What needs to be done -
Give the records again, starting at the line that contains "is (670, 2576)." and ending at the line that contains "chart-title: Türkiye'nin 6", with "screenshot" replaced by "image" and nothing else changed.

Information shown -
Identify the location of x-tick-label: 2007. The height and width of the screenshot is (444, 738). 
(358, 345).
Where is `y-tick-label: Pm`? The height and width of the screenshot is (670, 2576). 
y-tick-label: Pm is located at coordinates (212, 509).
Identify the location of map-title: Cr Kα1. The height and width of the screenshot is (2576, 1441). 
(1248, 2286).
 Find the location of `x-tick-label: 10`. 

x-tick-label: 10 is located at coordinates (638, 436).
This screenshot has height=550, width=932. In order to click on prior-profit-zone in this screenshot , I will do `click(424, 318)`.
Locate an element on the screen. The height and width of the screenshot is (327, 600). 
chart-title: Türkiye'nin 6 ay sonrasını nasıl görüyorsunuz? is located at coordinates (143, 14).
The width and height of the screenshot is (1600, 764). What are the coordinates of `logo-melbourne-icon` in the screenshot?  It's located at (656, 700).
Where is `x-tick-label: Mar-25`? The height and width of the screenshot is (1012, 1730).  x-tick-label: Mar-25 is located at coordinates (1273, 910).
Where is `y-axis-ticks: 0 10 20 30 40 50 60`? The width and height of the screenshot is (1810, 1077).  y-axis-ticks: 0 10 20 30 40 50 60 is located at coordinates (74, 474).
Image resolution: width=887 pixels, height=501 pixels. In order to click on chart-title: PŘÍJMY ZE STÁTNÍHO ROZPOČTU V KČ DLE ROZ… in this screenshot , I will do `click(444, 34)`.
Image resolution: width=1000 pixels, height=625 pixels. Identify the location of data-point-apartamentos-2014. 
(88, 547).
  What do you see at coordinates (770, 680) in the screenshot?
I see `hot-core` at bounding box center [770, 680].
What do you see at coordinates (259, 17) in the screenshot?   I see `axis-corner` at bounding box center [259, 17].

Written answer -
Where is `y-tick-label: Pm`? The height and width of the image is (670, 2576). 
y-tick-label: Pm is located at coordinates (212, 509).
Identify the location of map-title: Cr Kα1. The height and width of the image is (2576, 1441). 
(1248, 2286).
 Find the location of `x-tick-label: 10`. 

x-tick-label: 10 is located at coordinates (638, 436).
This image has height=550, width=932. In order to click on prior-profit-zone in this image , I will do `click(424, 318)`.
Locate an element on the screen. The height and width of the image is (327, 600). 
chart-title: Türkiye'nin 6 ay sonrasını nasıl görüyorsunuz? is located at coordinates (143, 14).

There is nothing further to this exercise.